Effects of dehydroepiandrosterone on G6PD activity and chitin synthesis in Hyphantria cunea larvae

Objective This study investigated the inhibitory effect of dehydroepiandrosterone (DHEA) on glucose-6-phosphate dehydrogenase (G6PD) activity and the pentose phosphate pathway (PPP) in larvae of Hyphantria cunea, a major agricultural and forestry pest, further examining the role of the PPP in larval growth, development, and chitin biosynthesis.

Method The HcG6PD gene was cloned from Hyphantria cunea, and the amino acid composition, physicochemical properties and structural characteristics of HcG6PD were analyzed by bioinformatics software. The expression pattern of HcG6PD at different developmental stages was analyzed by RT-qPCR. The G6PD activity, the expression levels of key genes and intermediate product content in PPP in the 5th instar larvae of H. cunea were measured after treating with DHEA. Meanwhile, the inhibitory effect of DHEA on G6PD and PPP was analyzed. To evaluate the effects of G6PD inhibition on chitin synthesis, the relative expression levels of key genes in the chitin synthesis pathway and the chitin content in epidermis of the 5th instar H. cunea larvae were determined. Meanwhile, chitin in the epidermis was stained after treating with DHEA.

Result (1) After treating the 5th instar larvae with DHEA for 72 hours, the activity of G6PD significantly decreased, and the transcriptional levels of the key genes of PPP (HcG6PD, Hc6PGD, Hc6PGL) were only 18%, 17%, and 13% of control, respectively. The content of fructose-6-phosphoric acid (F6P) of key genes of PPP was only 0.18 times of control. (2) DHEA treatment led to the obstruction of larval growth and molting. After treating with DHEA for 72 hours, the mass gain of the 5th instar larvae was only 13% of control, and the molting time of larvae was delayed by approximately 4.8 days compared with control. (3) The transcription levels of key genes (HcGNA, HcPAGM, HcUAP, HcCHSA) in chitin synthesis pathway of the 5th instar H. cunea larvae were inhibited by DHEA. This inhibition led to a reduction in epidermal chitin content, which was only 27% of control, as well as a thinning of epidermal chitin structure.

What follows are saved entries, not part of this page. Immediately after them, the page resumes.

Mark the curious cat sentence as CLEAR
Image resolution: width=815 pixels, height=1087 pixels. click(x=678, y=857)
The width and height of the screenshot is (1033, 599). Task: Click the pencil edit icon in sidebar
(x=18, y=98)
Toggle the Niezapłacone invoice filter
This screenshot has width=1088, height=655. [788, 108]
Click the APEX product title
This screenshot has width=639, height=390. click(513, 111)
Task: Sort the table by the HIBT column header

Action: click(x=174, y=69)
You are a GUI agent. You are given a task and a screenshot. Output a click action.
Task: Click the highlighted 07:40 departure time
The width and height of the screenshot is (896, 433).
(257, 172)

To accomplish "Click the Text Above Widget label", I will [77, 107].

Conclusion DHEA significantly inhibites the PPP metabolic pathway in H. cunea larvae by suppressing G6PD activity, reducing the transcriptional levels of Hc6PGL and Hc6PGD, and the content of F6P. The inhibition of G6PD activity and PPP induced by DHEA significantly depresses the growth and development, and the epidermal chitin biosynthesis in H. cunea larvae.